• Data excerpts
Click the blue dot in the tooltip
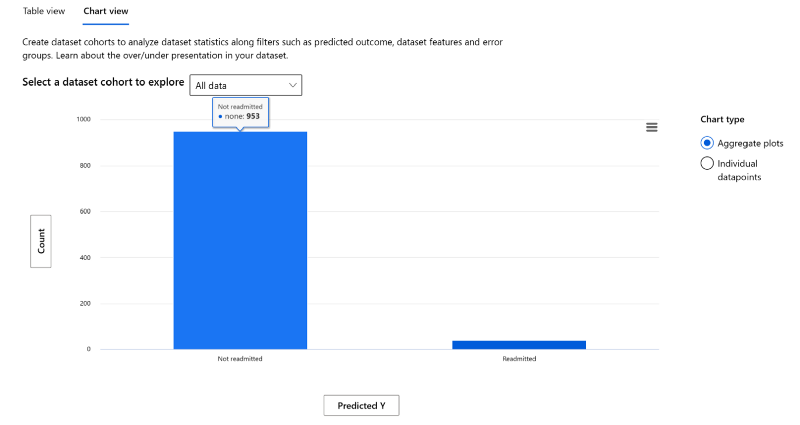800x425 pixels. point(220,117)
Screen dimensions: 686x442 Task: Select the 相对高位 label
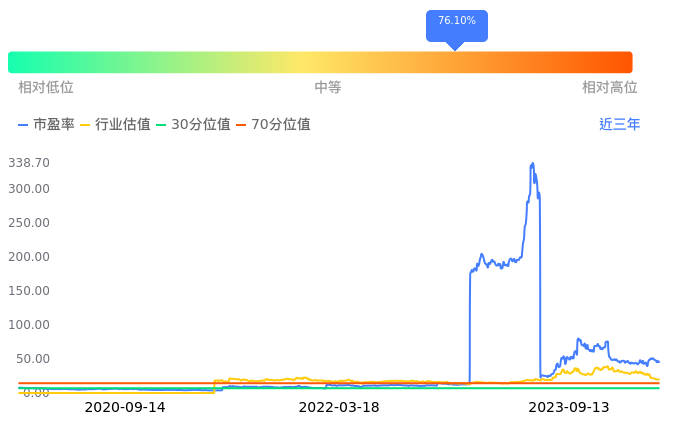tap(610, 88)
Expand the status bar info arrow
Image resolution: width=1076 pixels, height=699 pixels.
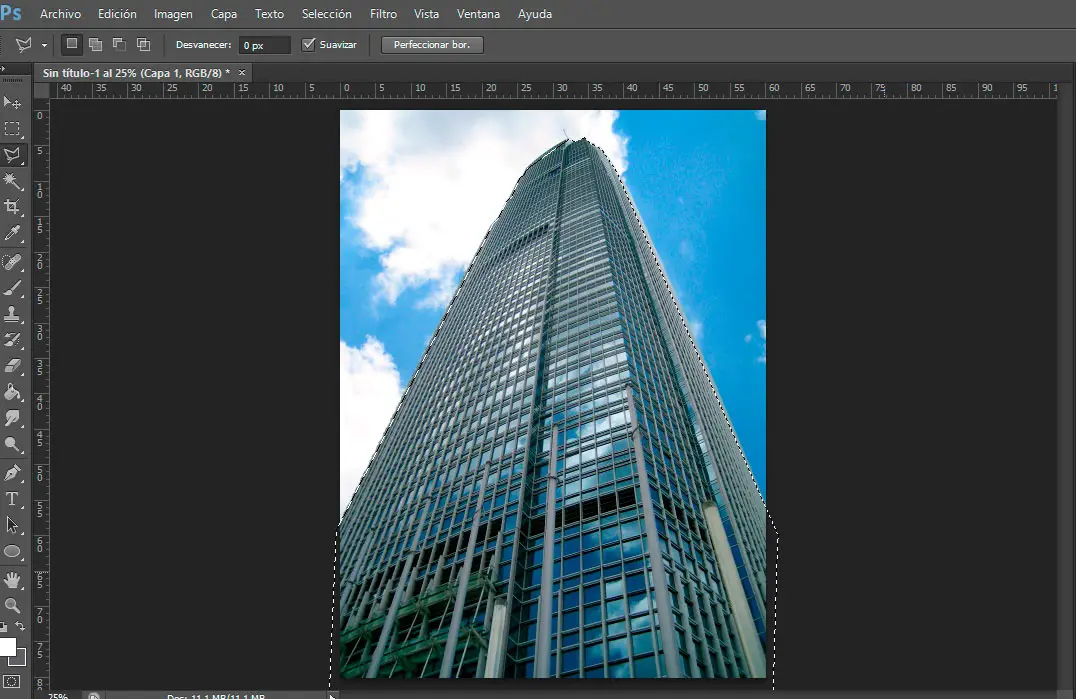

• Problem description
Pull every line of text from the listing above, unchanged and in order, but leave out the pictures.

• Task output
Click the blue dot in the tooltip
800x425 pixels. point(220,117)
Screen dimensions: 686x442 Task: Select the 相对高位 label
tap(610, 88)
Expand the status bar info arrow
Image resolution: width=1076 pixels, height=699 pixels.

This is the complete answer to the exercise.